One America Square

Just like in music, literature or visual arts as forms of human expression, there’s never a clear cut, a border dividing the styles, schools, philosophies or genres.

When approached from the street level on Crosswall Street, the building on One America Square gives almost an unmistakable impression of Art Deco building. All the recognizable detailing elements are there, zigzag patterns along the facade, curved, glazed building masses, accentuated corners and entrances and overall blocky geometric and monolithic, monumental appearance.

A classic sunburst pattern above the main entrance, stepped entrance side lights, the geometric ornament on the canopy and a triangular glass vertical prove the intention of the designer to create a truly Art Deco effect.
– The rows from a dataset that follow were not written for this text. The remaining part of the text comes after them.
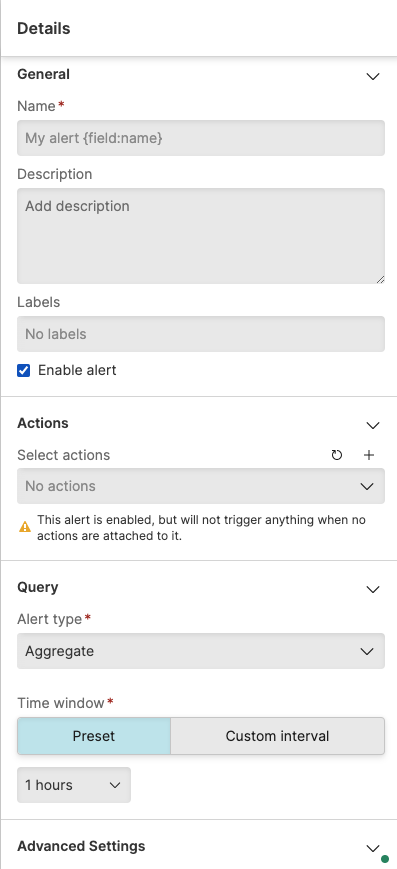Open the Alert type Aggregate dropdown

point(201,651)
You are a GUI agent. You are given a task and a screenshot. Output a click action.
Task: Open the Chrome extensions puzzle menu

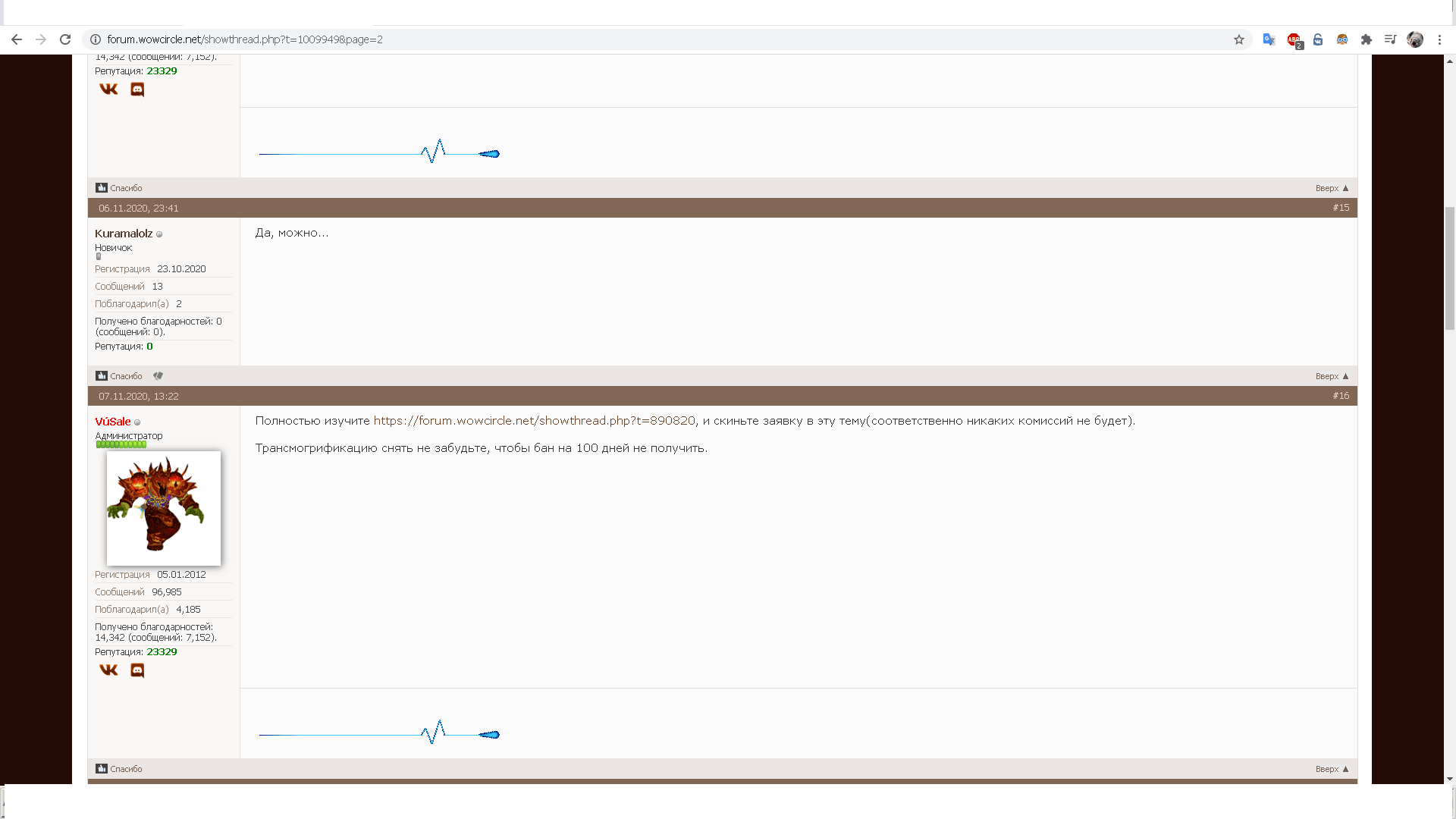click(1367, 39)
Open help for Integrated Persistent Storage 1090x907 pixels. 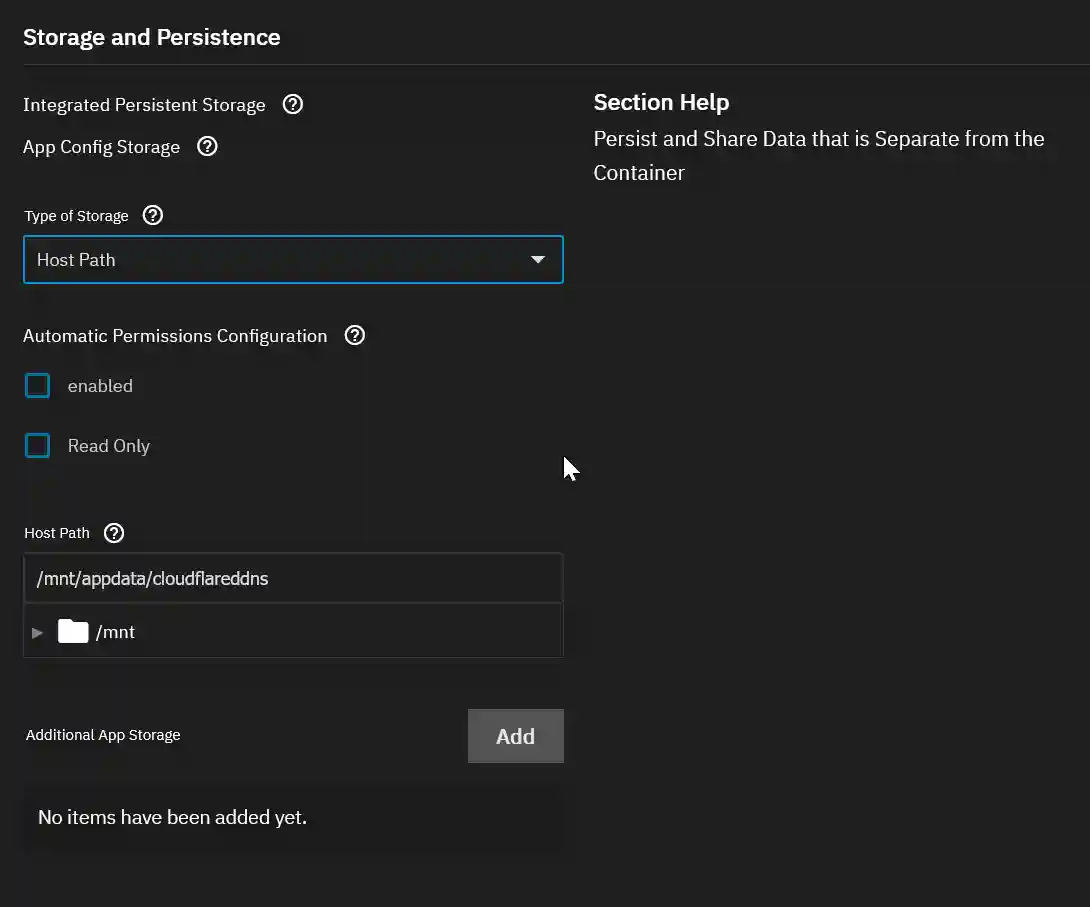click(x=292, y=104)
However, the treatment of materials, the rusticated granite of the ground floor facade, poly chromatic facade and the broadness of chrome decorations point to the different period. The pluralist use of geometric techniques and simplicity of detail implicate the postmodern thought.

The building is nevertheless well put together. It is impossible to perceive in its full stature from the narrow streets of central London, as its top floors hide behind the series of terraces. From the ground floor it shows much smaller and its mass doesn’t shroud the street, yet from afar it displays a substantial, solid figure that aids the gradation from the traditional three storey brick houses to the cluster of Downtown London glass skyscrapers.